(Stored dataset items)
=== Begin Enclosure ===
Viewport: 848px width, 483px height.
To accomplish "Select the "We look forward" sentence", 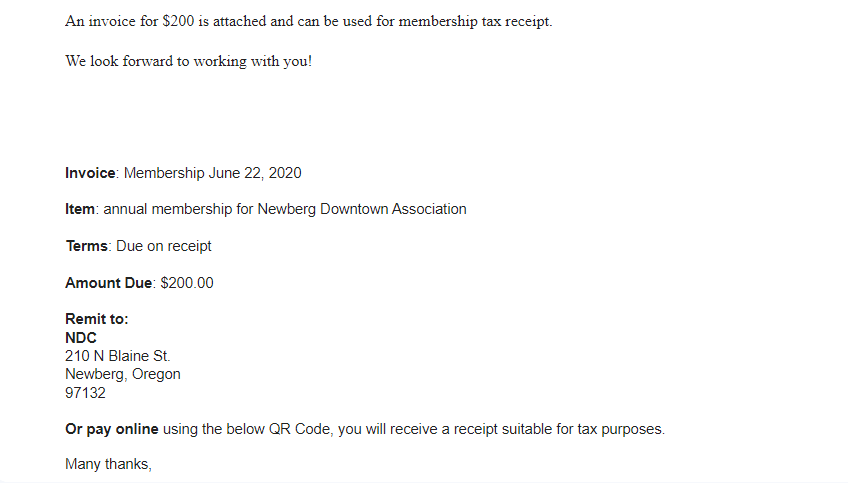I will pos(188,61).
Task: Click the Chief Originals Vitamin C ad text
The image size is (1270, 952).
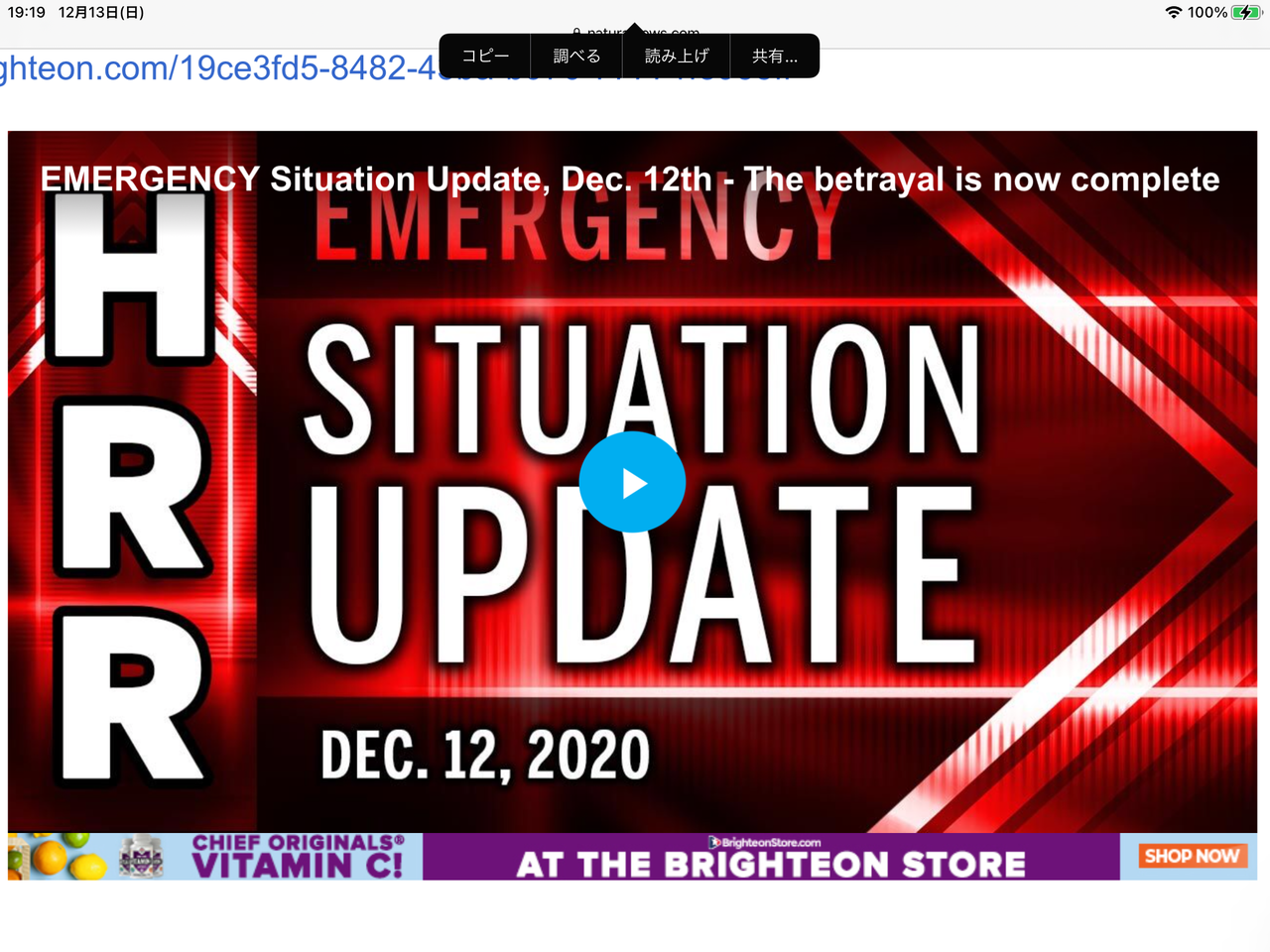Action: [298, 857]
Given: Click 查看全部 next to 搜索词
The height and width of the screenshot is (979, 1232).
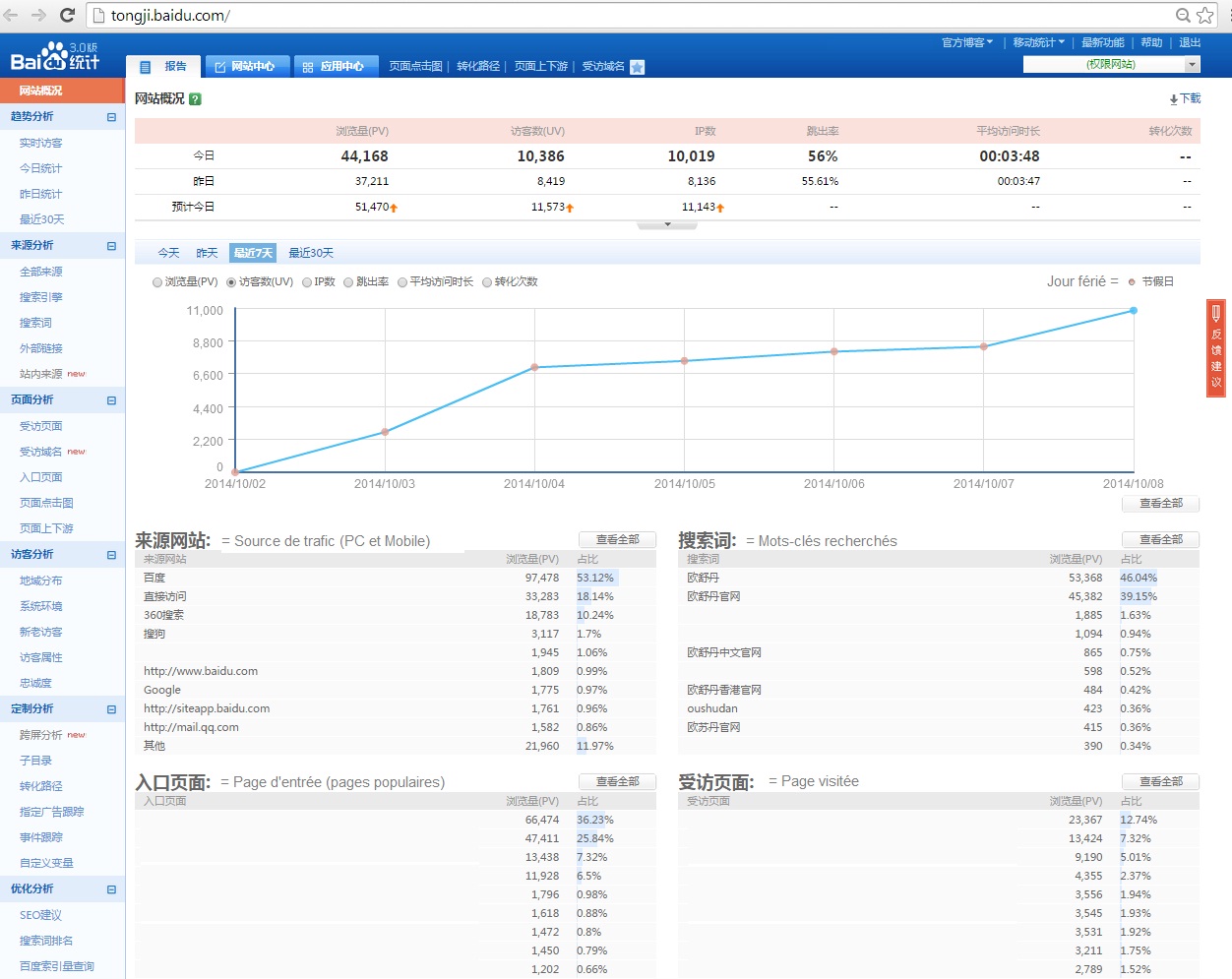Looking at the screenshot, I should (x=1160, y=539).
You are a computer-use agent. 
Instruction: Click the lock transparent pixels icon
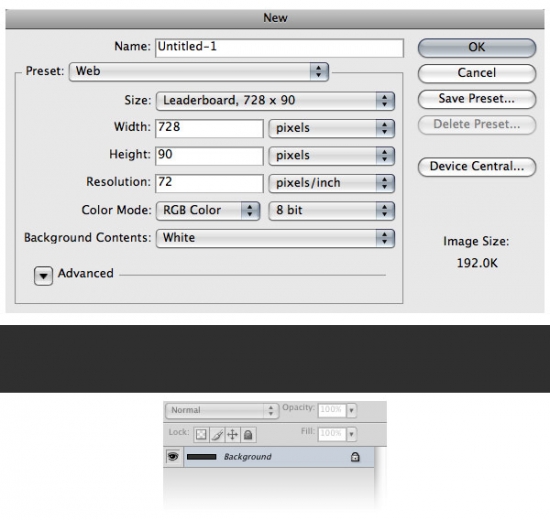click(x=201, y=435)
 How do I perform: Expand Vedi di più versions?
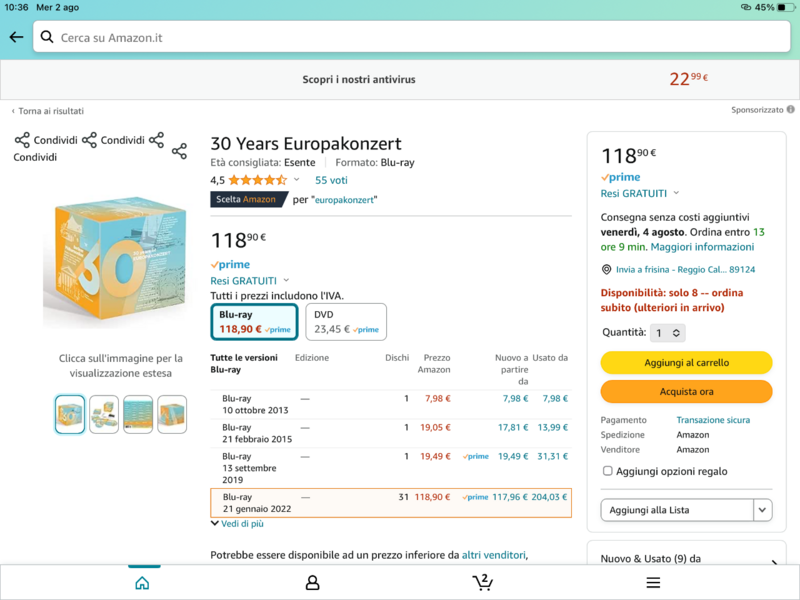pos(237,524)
=== End Enclosure ===
### What to produce
Above are the records. Copy exactly, and only, the lines from the line containing "Given: Click 查看全部 next to 搜索词" through the last one, omitting any pictures.

### Response to the task
Given: Click 查看全部 next to 搜索词
The height and width of the screenshot is (979, 1232).
Looking at the screenshot, I should (x=1160, y=539).
You are a computer-use agent. 
Instruction: Click the lock transparent pixels icon
click(x=201, y=435)
 How do I perform: Expand Vedi di più versions?
pos(237,524)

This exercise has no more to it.